Pesquisa de agricultura espacial

A pesquisa de agricultura espacial geralmente se concentra nas plantas que têm muitas partes comestíveis e que podem florescer em espaços pequenos. Os pesquisadores começaram a plantar diversas plantas no espaço, como a arabidopsis thaliana (espécie de agrião), a lentilha, o trigo, as folhas verdes, a mostarda e a soja. E com essas plantas, os pesquisadores estão determinando a forma como funcionarão as operações de agricultura espacial do futuro.

As plantas ainda precisam de tudo o que recebem na Terra: água, dióxido de carbono e nutrientes. Embora elas possam viver com pouca gravidade, o ideal é que tenham pelo menos uma pequena quantidade para evitar qualquer problema de crescimento. A gravidade artificial, produzida por uma centrífuga mecânica, ajuda a resolver esse problema. Os experimentos que controlam a quantidade e a duração da gravidade artificial ajudam os pesquisadores a determinar a quantidade de gravidade que afeta a direção do crescimento da raiz. Felizmente, a Lua e Marte apresentam alguma gravidade, que ajudará a manter a planta nesses corpos celestiais.

Os resultados da pesquisa até agora foram diversos. Em alguns casos, as plantas e sementes cultivadas e devolvidas pela ISS se assemelhavam às cultivadas pelo grupo de controle com base na Terra. Em outros experimentos eram semelhantes, mas levemente mais altas ou volumosas. Ainda em outros testes, os pesquisadores notaram diferenças significativas entre as plantas cultivadas na microgravidade e as cultivadas na gravidade normal.

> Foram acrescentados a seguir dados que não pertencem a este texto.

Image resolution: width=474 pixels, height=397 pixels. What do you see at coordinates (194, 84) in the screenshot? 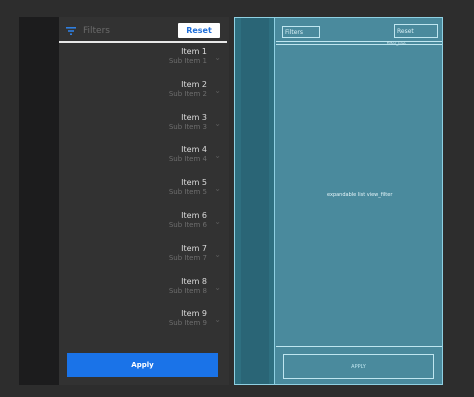
I see `list-item-title: Item 2` at bounding box center [194, 84].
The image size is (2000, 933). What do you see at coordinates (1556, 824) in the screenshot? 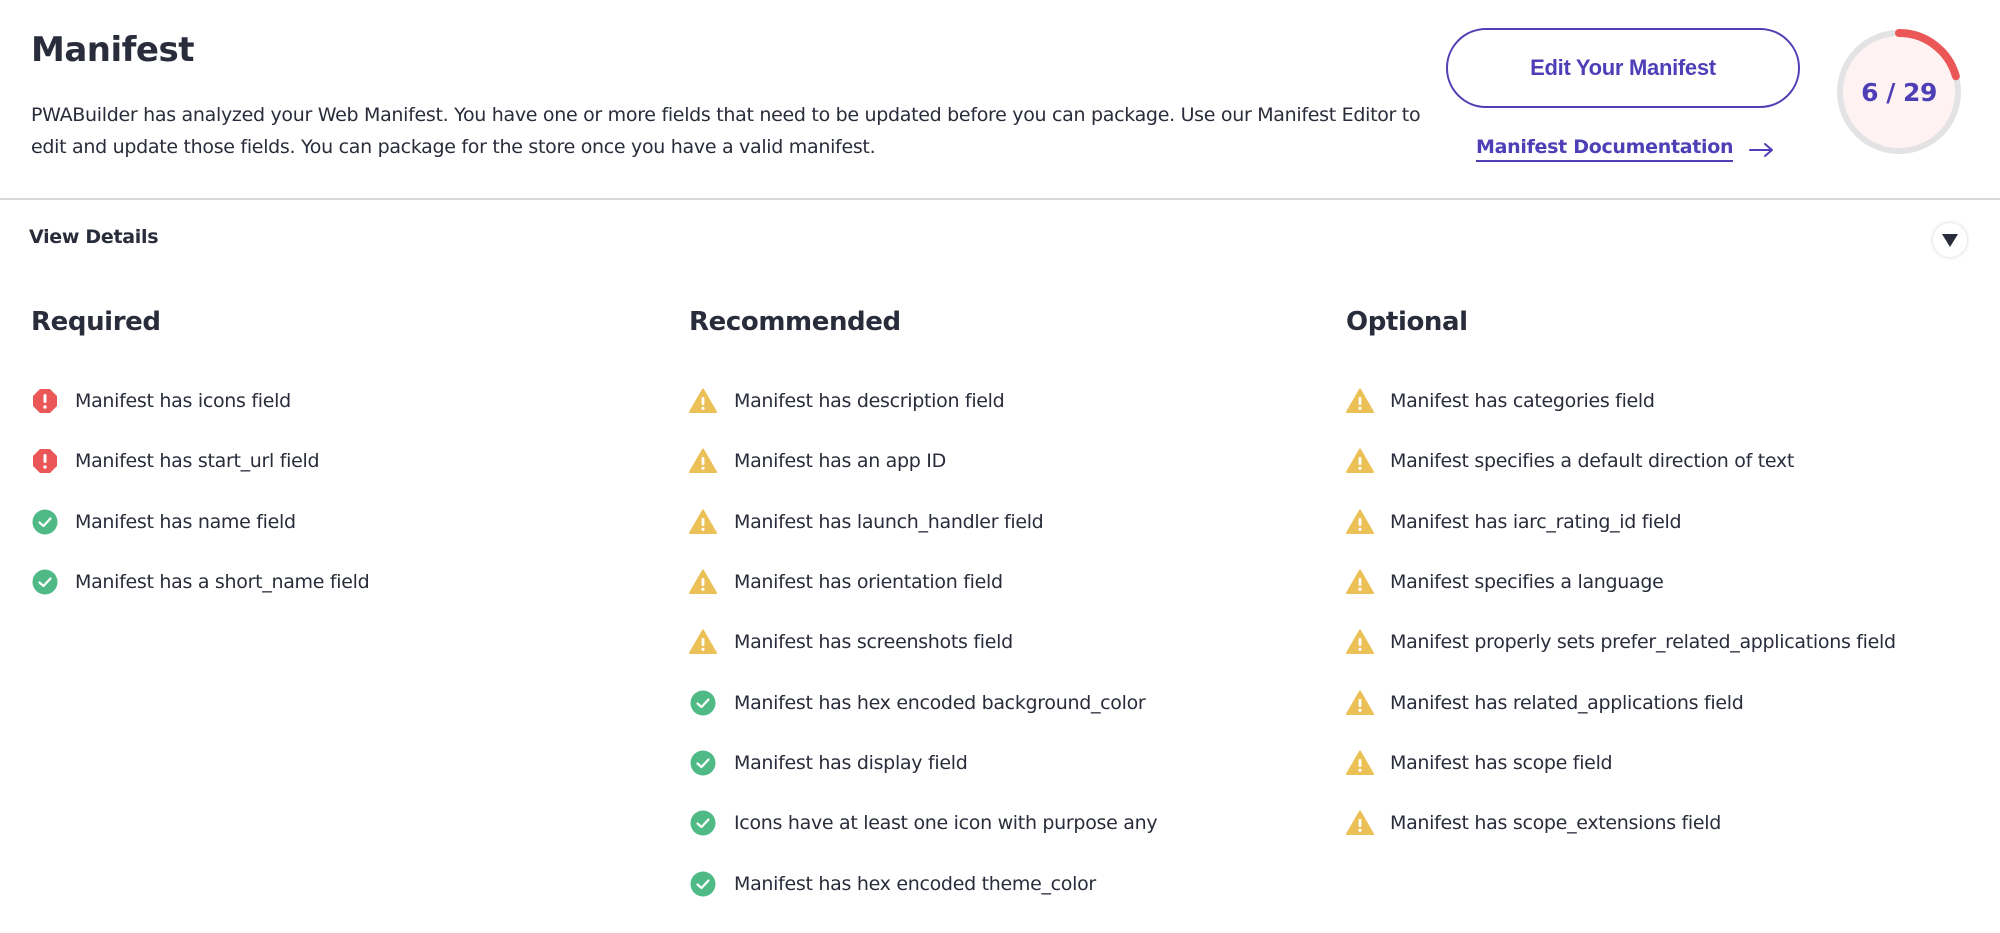
I see `checklist-item-text: Manifest has scope_extensions field` at bounding box center [1556, 824].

Por exemplo, os resultados do estudo do BPS (Biomass Production System - Sistema de Produção de Biomassa) da NASA revelaram que, embora os dois grupos de plantas tenham crescido de forma semelhante, as sementes imaturas cultivadas na ISS estavam se desenvolvendo com velocidade variada. A velocidade de desenvolvimento da semente do grupo de controle da Terra foi a mesma. Nas mudas da ISS foram constatados elementos como proteína e carboidratos solúveis em níveis diferentes dos apresentados pelo grupo de controle na Terra. Os pesquisadores observaram que isso poderia mudar o sabor do alimento cultivado no espaço.

Entretanto, é importante observar que a variedade de resultados pode ser explicada pela diversidade dos fatores de controle (como temperatura, luz e umidade) nos diferentes experimentos, pelos diferentes equipamentos de cultivo e pelo fato de as plantas simplesmente apresentarem dificuldade para crescer.

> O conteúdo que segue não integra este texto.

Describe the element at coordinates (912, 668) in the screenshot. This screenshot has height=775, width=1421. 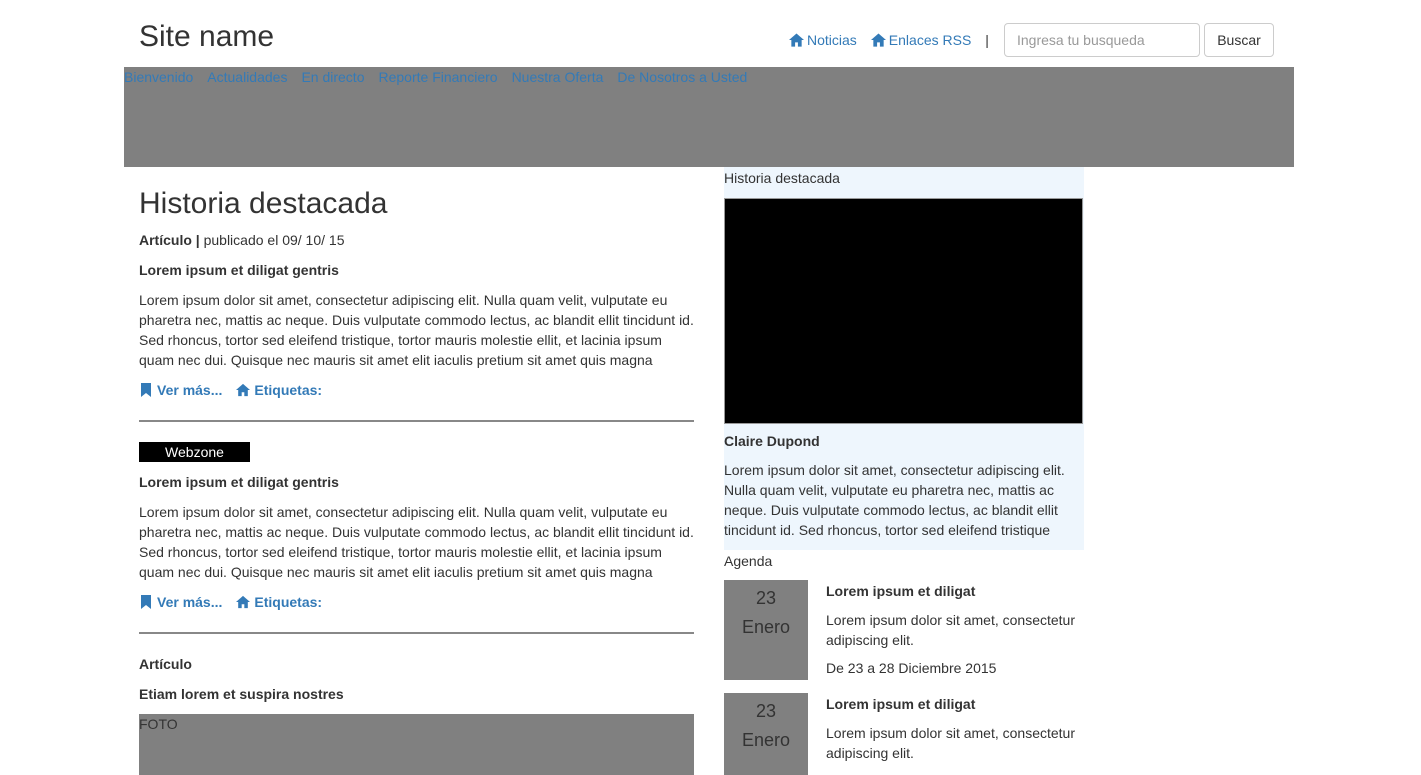
I see `agenda-range: De 23 a 28 Diciembre 2015` at that location.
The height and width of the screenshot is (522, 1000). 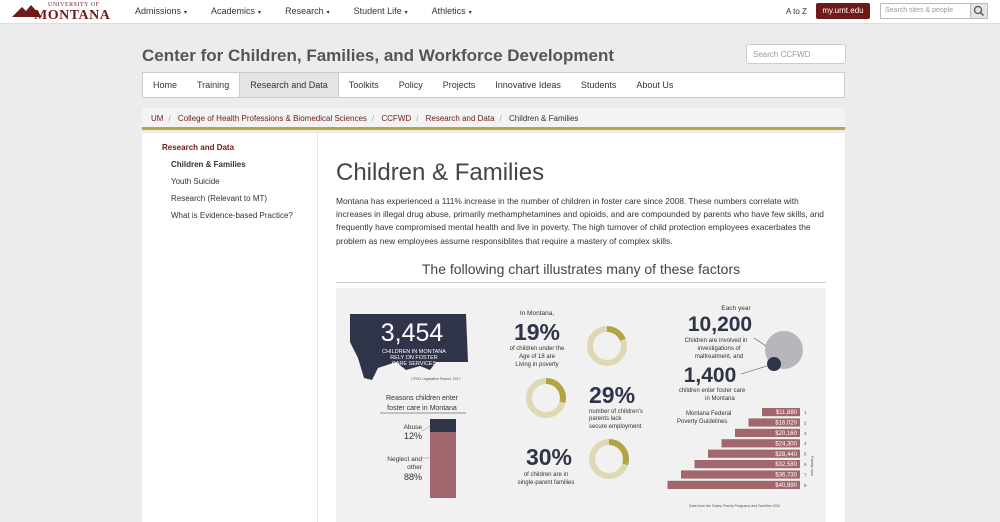 What do you see at coordinates (546, 483) in the screenshot?
I see `stat-single-parent-caption-2: single-parent families` at bounding box center [546, 483].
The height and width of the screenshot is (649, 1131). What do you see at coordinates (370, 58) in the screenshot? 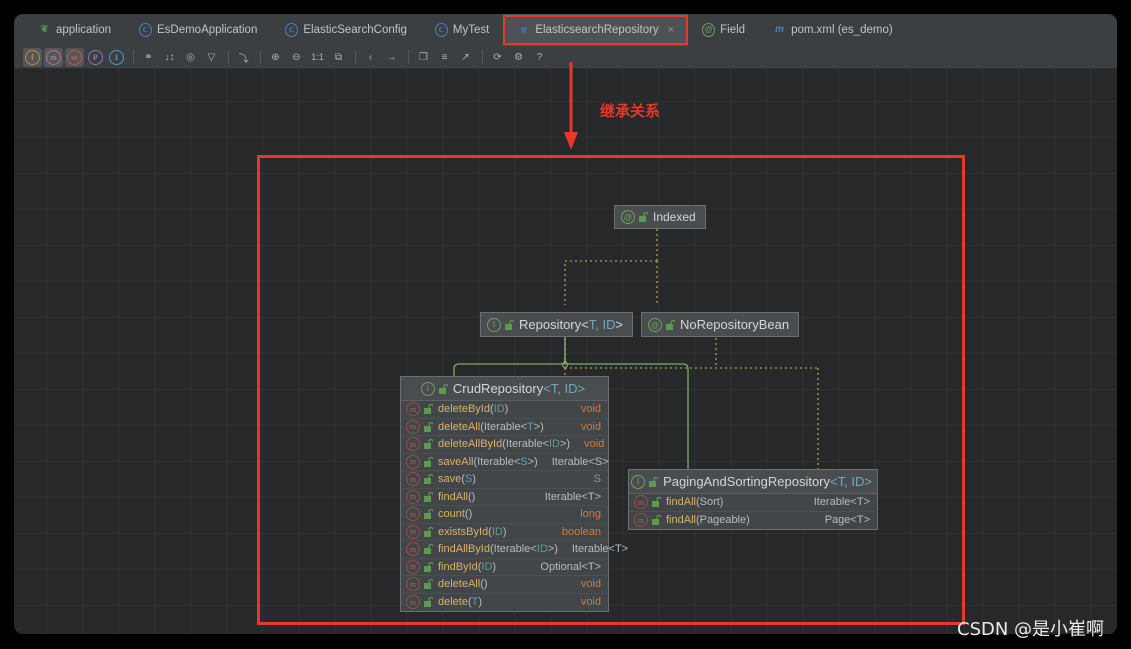
I see `toolbar-share-icon: ‹` at bounding box center [370, 58].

Agora que analisamos os testes da pesquisa de agricultura espacial, vamos saber detalhadamente por que essa pesquisa é tão importante para a futura exploração espacial.

Um grande salto para os gafanhotos

Com asas ou não, alguns insetos podem ter a chance de voar se forem escolhidos para ir ao espaço e fazer parte da pesquisa de agricultura espacial. Embora muitas partes de plantas não sejam comestíveis para o homem, são uma deliciosa refeição para os insetos. Eles podem transformar boa parte desse material não-comestível em algo mais útil, como fertilizante.

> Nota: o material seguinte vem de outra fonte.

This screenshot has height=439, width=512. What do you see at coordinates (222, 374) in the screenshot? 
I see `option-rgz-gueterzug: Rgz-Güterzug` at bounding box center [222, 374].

Esses bichinhos também são uma excelente fonte de nutrientes para pessoas ou animais no espaço. Um gafanhoto pode ser uma boa opção para os astronautas que vivem à base de alimentos desidratados. Além disso, alguns insetos poderiam apresentar outros benefícios nas viagens espaciais de longo prazo. Por exemplo, a seda produzida pelos bichos-da-seda poderia ser usada para fazer cordas e roupas.